I have a j2ee app running on weblogic 8.1. On my own machine, a single server ... the app works fine. Performance is no problem. But when we take it to the cluster environment, 1 managed server, 2 nodes and a proxy performance has a big drop.
- Posted by: Arun Ramakrishnan
- Posted on: April 05 2005 01:07 EDT
We create jobs in the application, and save. When we do this about 10 times consecutively, at one point it just freezes for about 5-8 minutes. Usually it would take only 3 seconds to complete.
We tried looking at the GC output, but during that long freeze, there is no garbage collection happening. Or at least the server does not show any output of a gc.
The heap size has been tried at 1g and 512m but no difference.
The app has many cmps and stateless beans, no stateful session beans.
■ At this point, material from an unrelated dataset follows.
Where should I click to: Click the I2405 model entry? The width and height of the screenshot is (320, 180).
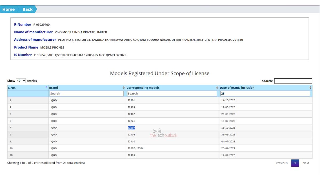[131, 155]
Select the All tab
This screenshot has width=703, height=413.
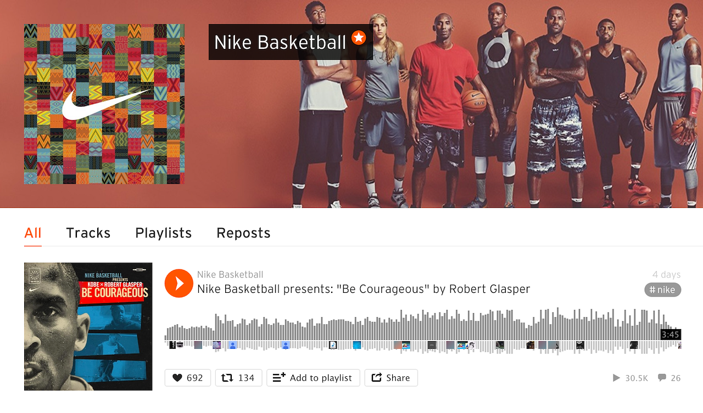(x=33, y=233)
Any tips on where i should start looking to fix this? Are there some settings that should be made specifically for a cluster that we are missing?
- Performace trouble with a cluster weblogic 8.1 by Jose Ramon Huerga Ayuso on April 06 2005 15:02 EDT
- Performace trouble with a cluster weblogic 8.1 by Terry Trippany on April 06 2005 17:58 EDT
... When we do this about 10 times consecutively, at one point it just freezes for about 5-8 minutes. Usually it would take only 3 seconds to complete.We tried looking at the GC output, but during that long freeze, there is no garbage collection happening...
The solution is obvious: when you are in the middle of one of these freeze situations, you only need to send the SIGQUIT signal to both the JVMs you are using (in UNIX, you must type: $kill -3 <pid> ).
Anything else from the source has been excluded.